I sometimes struggle with how much to say in the blog. When I’ve discussed Kid’s Vegies on the Verge, Transition Streets, and even the recent Fair Share Festival and the visit by the Indonesian academics, I sometimes feel I gloss over some of the challenges. I try to be honest but it can be difficult. Sometimes discussing some of the difficulties could imply (or actually be) a criticism of other people involved. Sometime, it could highlight my limitations which could have implications for my employment or obtaining consultancies for the Family Action Centre. Sometimes it could mean I undermine the work of others.

I’ve been involved in a few failures I would love to discuss as I have learnt a great deal from them but, as they involved other people, I don’t feel I have the right.

Creating an organisation culture that allows mistakes and failure, and that encourages honest reflection, is one thing. It is another thing to share these mistakes and failures publically.

(Takes a deep breath.) I think you can expect some posts in the coming months where I experiment with sharing more about some of the challenges I personally find in my work.

If you liked this post please follow my blog, and you might like to look at:

  1. What is evidence-based practice?
  2. What are program logic models?
  3. Why I blog
  4. Ethics and community engagement
  5. 7 principles guiding my work
  6. Nonviolence as a Framework for Youth Work Practice

About Graeme Stuart

Lecturer (Family Action Centre, Newcastle Uni), blogger (Sustaining Community), Alternatives to Violence Project facilitator, environmentalist, father. Passionate about families, community development, peace, sustainability.
This entry was posted in Being an academic and tagged , , . Bookmark the permalink.

2 Responses to Measuring impact and being open and transparent

  1. Thanks Rowena
    I think that is one of the reasons that I generally write about concepts rather than the work I do. I couldn’t be one of those bloggers who writes about their lives and don’t seem to protect those around them or worry how they will react. Often I would like to write something, but it would involve including the story of somebody else. Sometimes it may not be very complimentary, or at least present a perspective they would not agree with.
    So possibly presenting with somebody else is one way to do it. Today I’m presenting on the evidence-based practice work I’ve been doing, and I’m presenting with one of my work colleagues and one of the practitioners from the services we worked with. I often do try to do it like that – but haven’t tried it in my blog.
    But even then it could be tricky. For example in the past I’ve sometimes wanted to be quite honest with a funding body about challenges in delivering a project and a supervisor has not thought it was wise.
    Great to hear about the WEL symposium you went to. I think it is very valuable when we can have genuine conversations about what works and the challenges.


  2. Hi Graeme. Librarian from QUT here.
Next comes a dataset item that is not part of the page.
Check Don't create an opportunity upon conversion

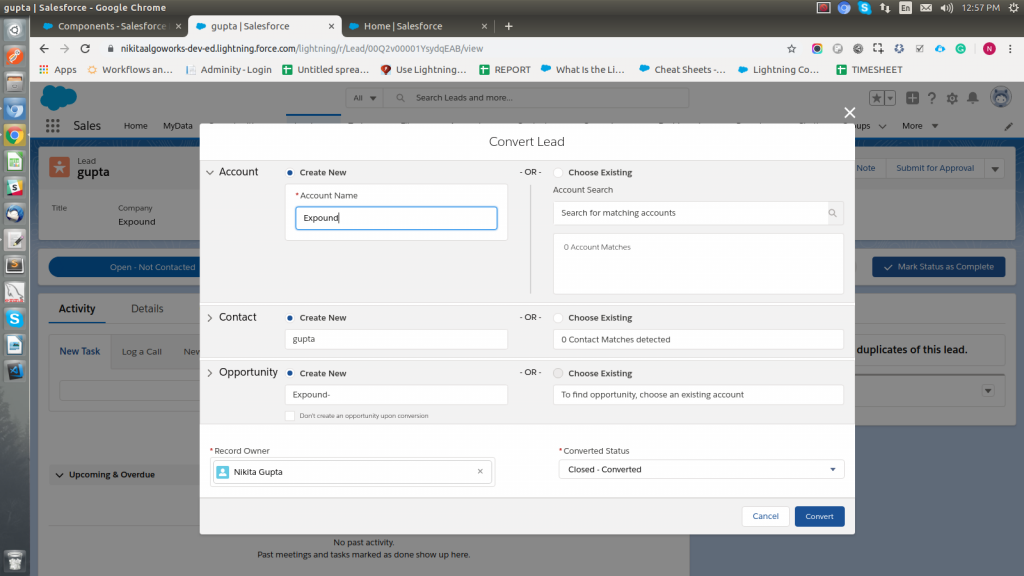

I stopped writing about work publically as I found myself being so circumspect my posts were reduced to the level of ..’ something happened at work sometime. I liked it, it was good.’ Would love to see someone tackle this well. :)
    Also, I went to a ‘just work’ cross-disciplinary symposium yesterday, a conversation about Work Integrated Learning (practicums, internships…) which raised issues such as the costs to students, how these land inequitably across the socio-economic landscape, and the limit of benefits in some areas. Wow, that was refreshing! And it looks like it opened the door to sharing between areas with well established practicum cultures and those just starting out on this venture. So, I guess I’m wondering whether co-authoring these posts with our colleagues, partners, clients…or somehow including their perspectives, might be the way forward?